No início deste ano, foi editada a Lei nº 11.441, que, dentre outras previsões, possibilita a realização de separação e divórcio consensuais por via administrativa. De acordo com a lei, não será mais necessário o ajuizamento de ações para homologação de separações e divórcios consensuais, desde que o casal não possua filhos menores ou incapazes. Os interessados poderão simplesmente registrar em cartório de notas a separação ou divórcio, em escritura onde definirão a partilha de bens, se houver, a pensão alimentícia e a volta ao uso do nome de solteiro por um dos cônjuges.

Esse procedimento deixa ao Poder Judiciário a incumbência de processar apenas as ações de separação e divórcio litigiosos e aquelas em que o casal possua filhos menores. Nessas hipóteses, convém que as ações permaneçam sob a tutela judicial, no primeiro caso para que se resolva o conflito entre as partes, e no segundo para definição da guarda e em proteção aos direitos e interesses do menor.

Assim, o objetivo da lei foi tornar mais célere e menos burocrática a separação e o divórcio, facilitando a vida dos interessados, além de reduzir o número de ações na Justiça, já assoberbada de processos para apreciação. No primeiro momento, deu-se uma situação insólita, logo superada: a lei estava em vigor, mas os cartórios não sabiam como cumpri-la.

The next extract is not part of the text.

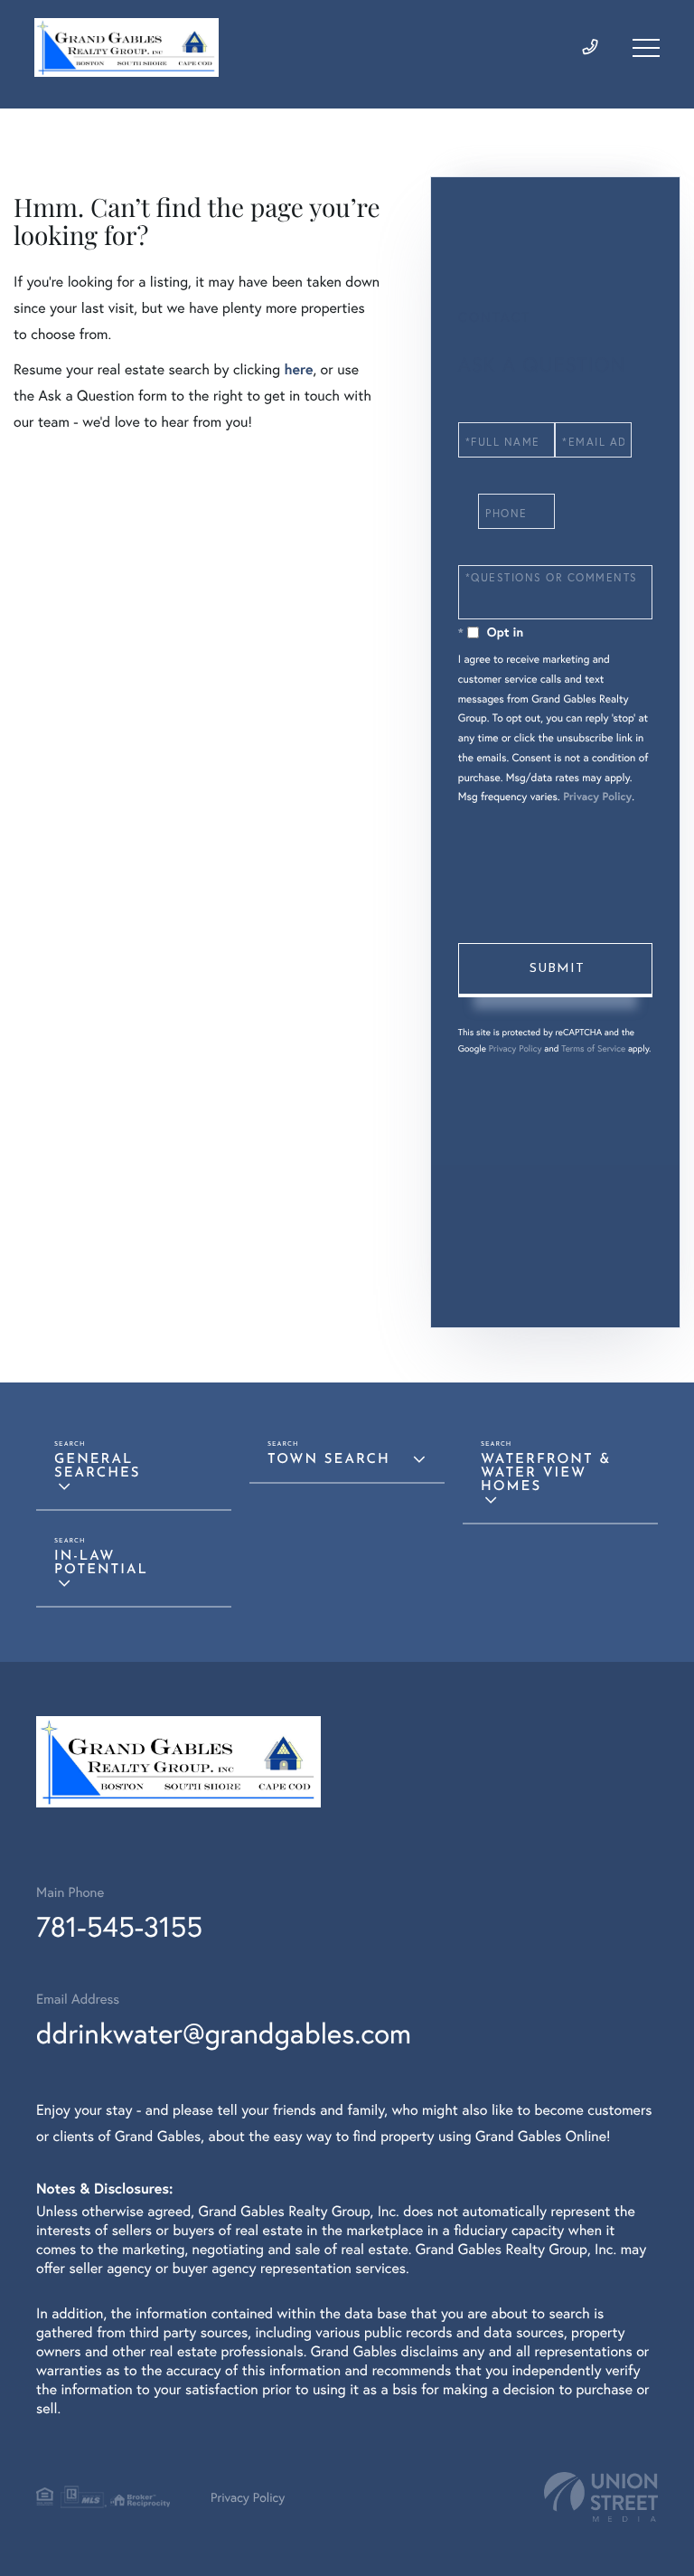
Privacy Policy (597, 797)
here (298, 369)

Temia-se, ainda, o elevado custo do procedimento traçado na nova lei, logo contornado em nosso Estado. A escritura e demais atos notariais serão gratuitos aos comprovadamente pobres. Apesar das aparentes vantagens, uma parcela de magistrados criticou a nova lei. Essas reações já eram esperadas. No meio jurídico, diz-se que 'competência é poder', ou seja, quanto mais atribuições tiver o Poder Judiciário, mais forte politicamente ele será. Por isso, não surpreende que haja alguma reação de juízes, em que pese a diminuição potencial das ações a serem submetidas a seu crivo e a mais rápida entrega da justiça que poderá advir desse fato.

Não convence a alegação de que, frente ao juiz, o casal será melhor aconselhado e assistido. Na prática, não é assim que as coisas se passam. Quem já passou pela experiência de separar-se ou divorciar-se consensualmente percebeu que muitas vezes o casal visualiza o juiz, mas sua ação resume-se em questionar o casal sobre a impossibilidade de retomada da vida conjugal. Em seguida à negativa dos cônjuges, é lavrada a ata, sem outras considerações. Assim é feito não por desídia ou descaso do juiz, mas porque a experiência indica que, em juízo, o casal realmente apenas quer a rápida solução de sua situação, sem maiores delongas.

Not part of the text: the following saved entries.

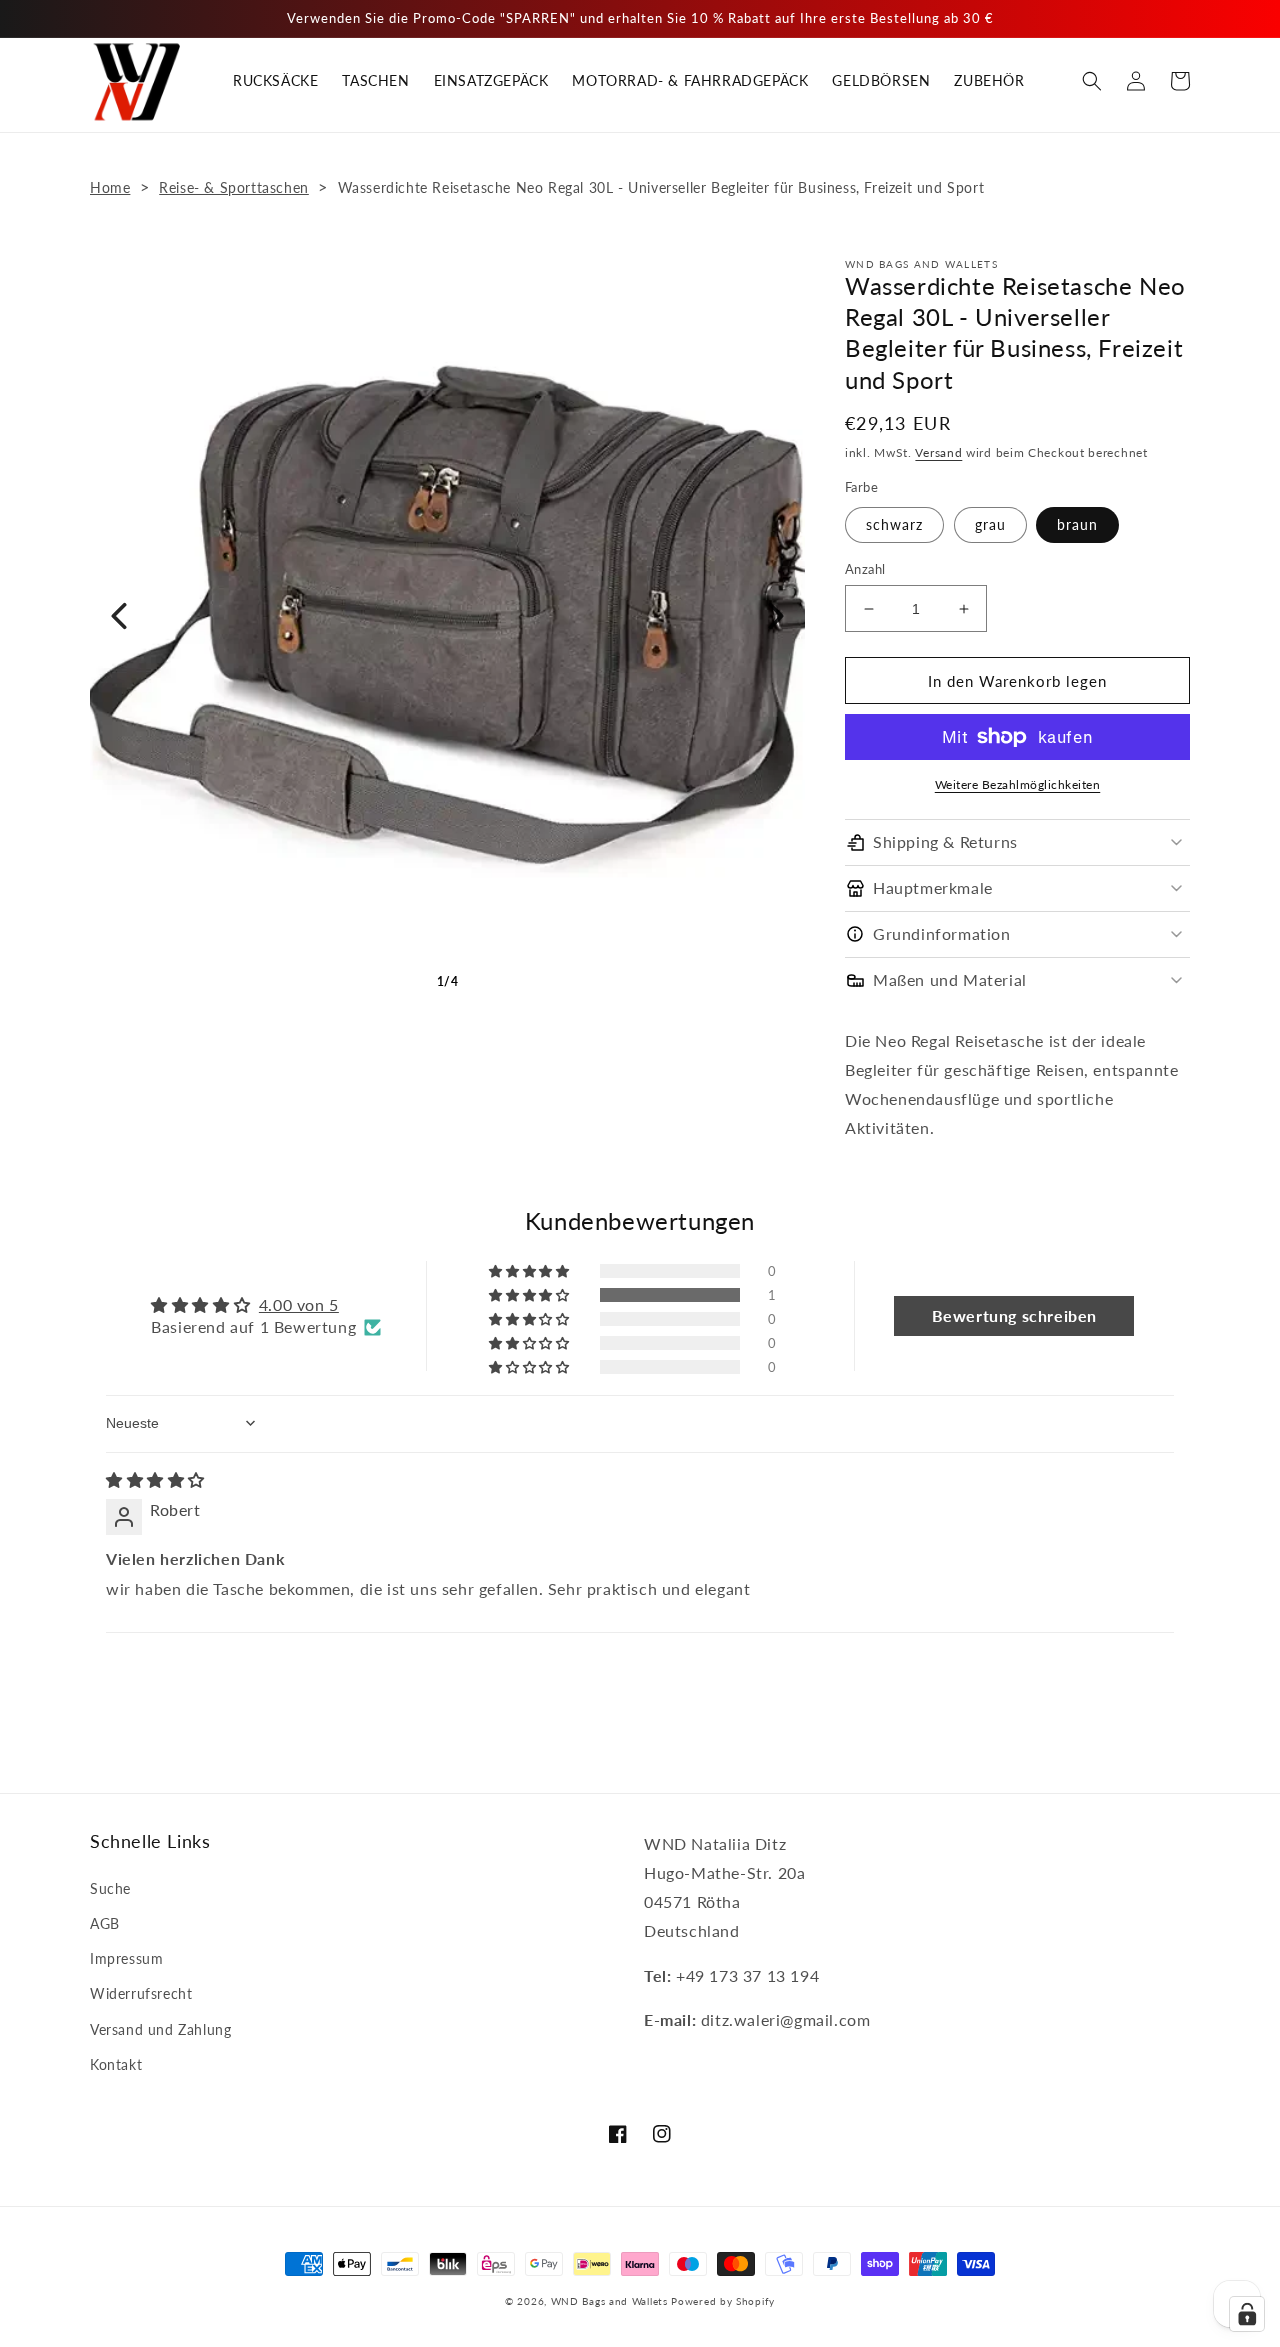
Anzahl (865, 569)
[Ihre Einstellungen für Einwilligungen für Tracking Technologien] (1247, 2314)
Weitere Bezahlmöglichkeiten (1018, 784)
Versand (938, 452)
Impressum (126, 1958)
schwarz (894, 524)
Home (110, 187)
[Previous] (119, 616)
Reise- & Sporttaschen (234, 187)
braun (1077, 524)
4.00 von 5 (299, 1304)
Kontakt (116, 2064)
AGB (105, 1923)
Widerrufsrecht (141, 1993)
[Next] (776, 616)
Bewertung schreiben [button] (1014, 1315)
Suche (110, 1888)
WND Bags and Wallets (609, 2301)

Na tramitação do projeto de lei, no Congresso Nacional, originalmente se previa ser facultativa a assistência de advogado. A intervenção da OAB no processo legislativo foi responsável pela alteração da proposta original, de maneira que a nova lei exige a participação do advogado nos casos por ela tratados. Com o que ouso discordar.

O advogado é essencial à administração da justiça. E cabe reconhecer seu imprescindível papel junto ao Poder Judiciário, na defesa dos direitos e garantias do cidadão. Todavia, a exigência de sua participação nos procedimentos em análise parece descabida, vez que a nova lei cuida justamente de imprimir às ações de divórcio e separação consensual maior agilidade, tornando-a menos formal. Nesse contexto, seria mais razoável, na forma do projeto original, que a assistência por advogado fosse facultativa, e não obrigatória.

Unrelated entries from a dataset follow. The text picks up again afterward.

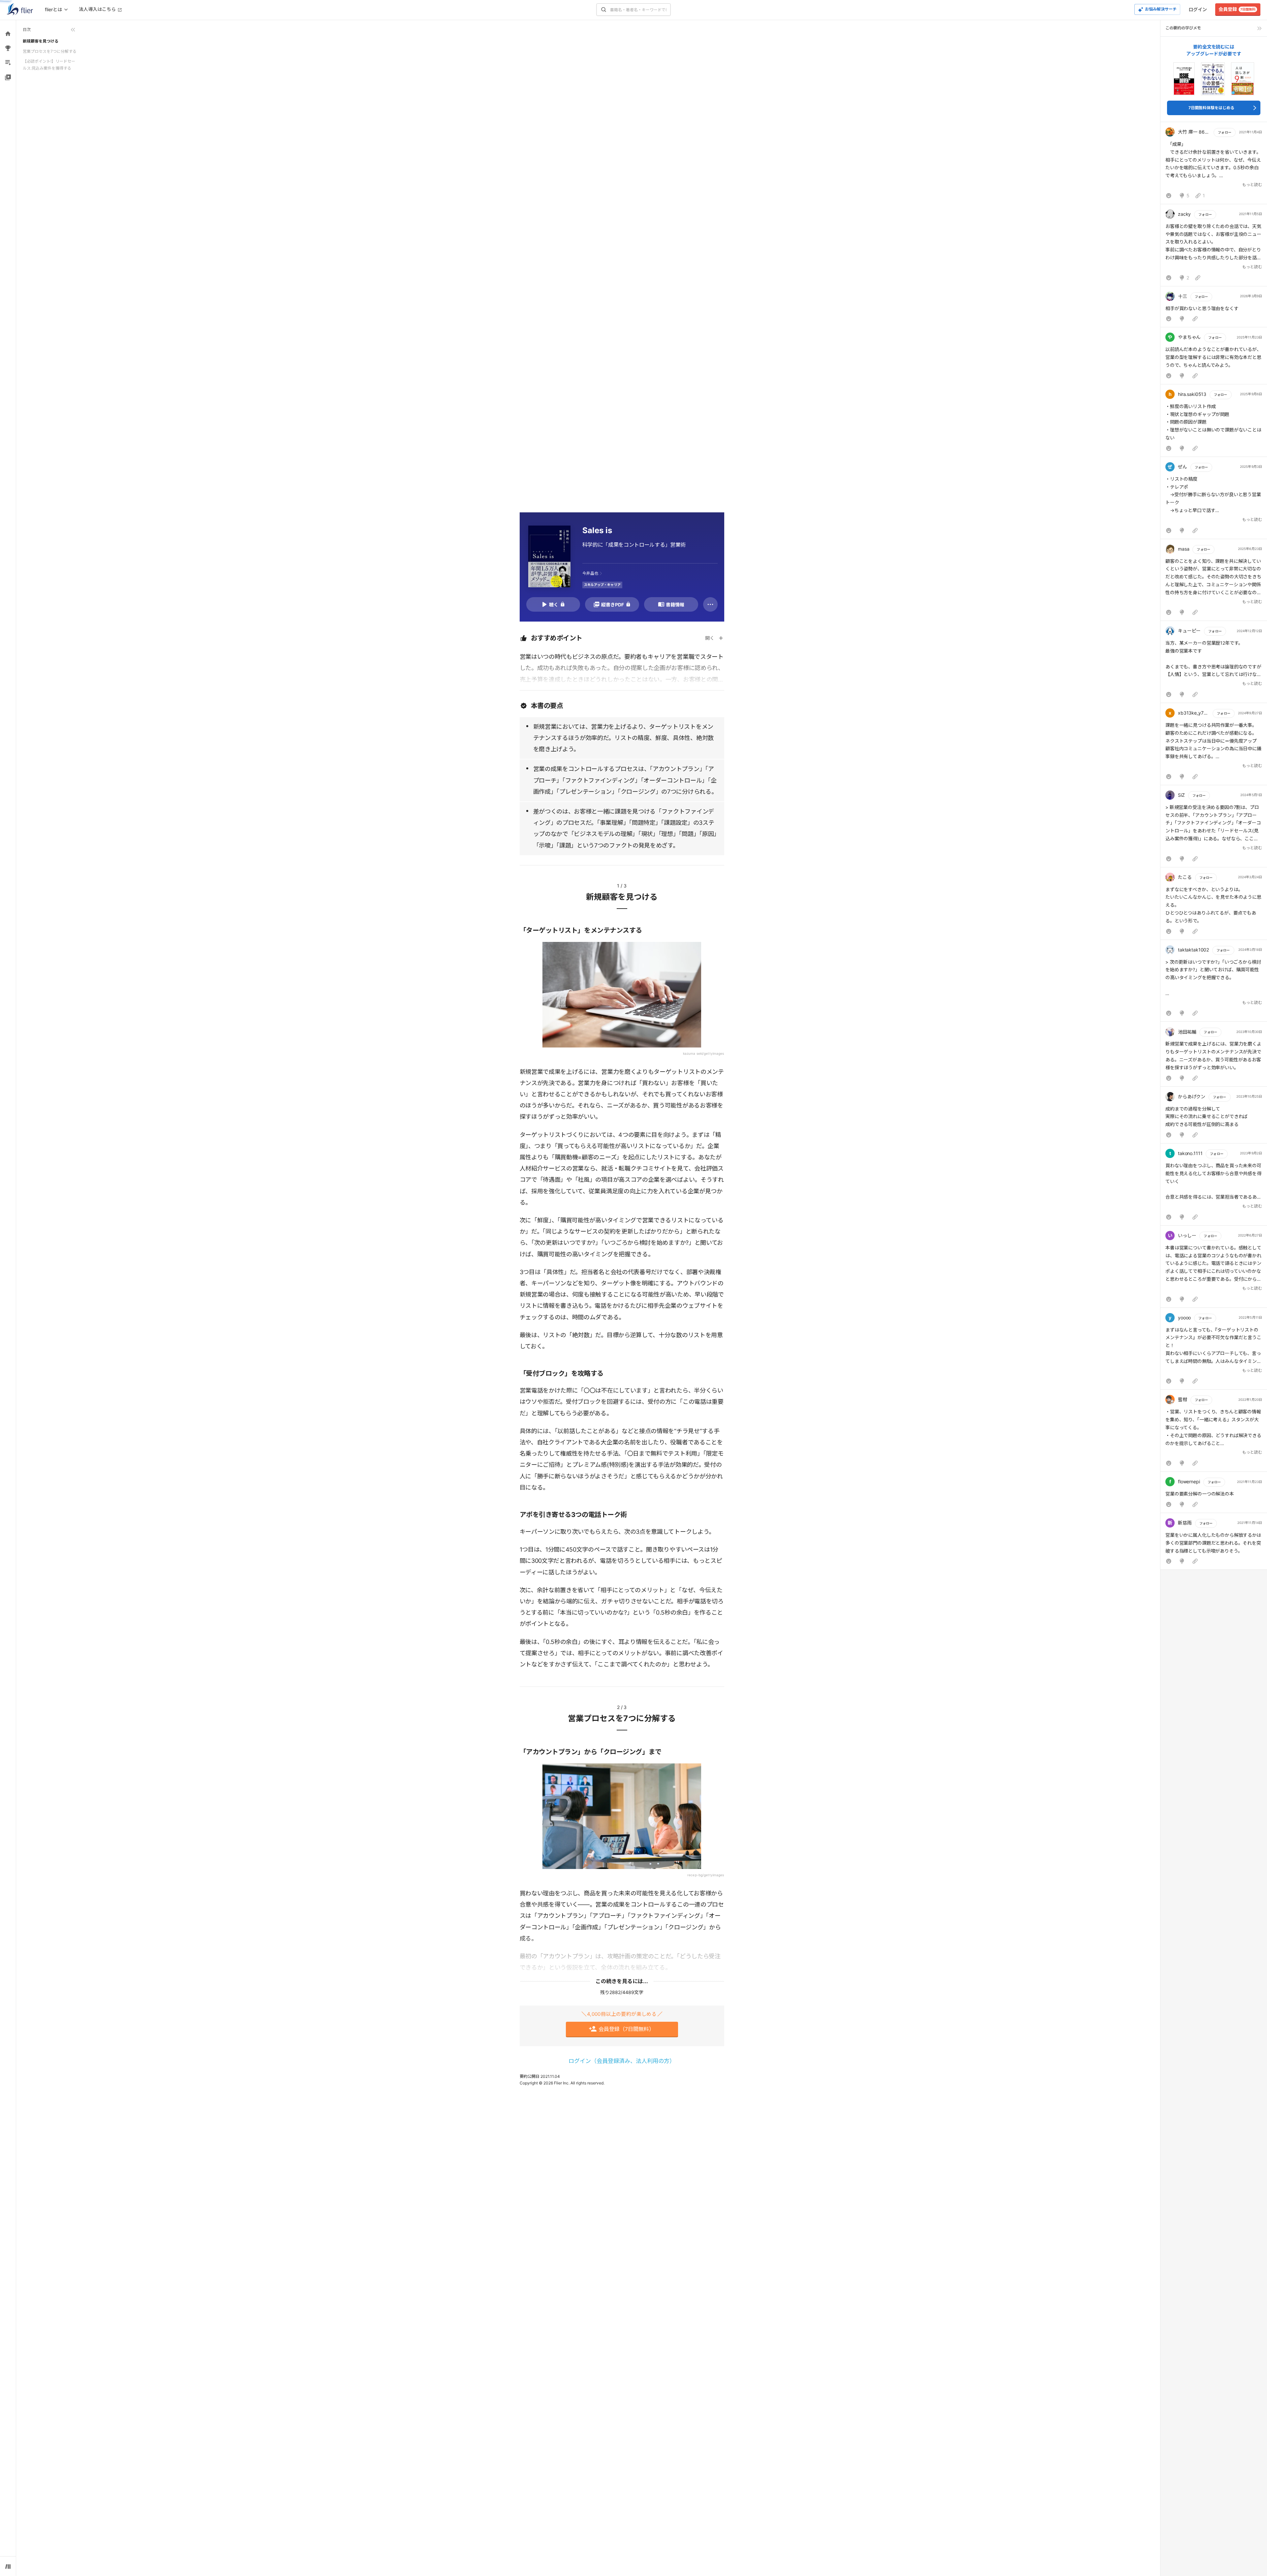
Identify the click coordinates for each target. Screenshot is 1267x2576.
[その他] (710, 604)
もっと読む (1252, 184)
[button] (1213, 164)
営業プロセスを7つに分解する (50, 51)
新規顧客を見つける (40, 41)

O argumento da necessidade de um profissional especializado para proteger os direitos do casal e verificar a regularidade do teor da escritura sucumbe ante à realidade. A singeleza das hipóteses abarcadas pela nova lei não permite maior campo para a assistência jurídica: as partes não terão nenhuma discordância quanto à divisão de bens, nem filhos menores para se definir a guarda.

Verifica-se nos cartórios, após a edição da nova lei, o casal se fazer acompanhar de um advogado amigo de ambos, que até ali se dirige apenas para assinar a escritura, sem nenhuma outra participação. É o retrato pronto e acabado da desnecessidade de sua presença, obrigatória por força de um corporativismo arcaico. Por vez, a assistência por advogado representará, nesses casos, o maior custo para o casal. É previsível que esse ônus econômico faça com que casais de menor renda, dispensados pela lei do pagamento das taxas notariais, deixem de fazer uso desse benefício legal. Ora, se o objetivo da lei é suprimir burocracia no procedimento de separação - tanto é que dispensou a presença do juiz de direito e do promotor de justiça -, a obrigatoriedade da assistência por advogado foi um retrocesso e um descabido desprestígio à própria lei.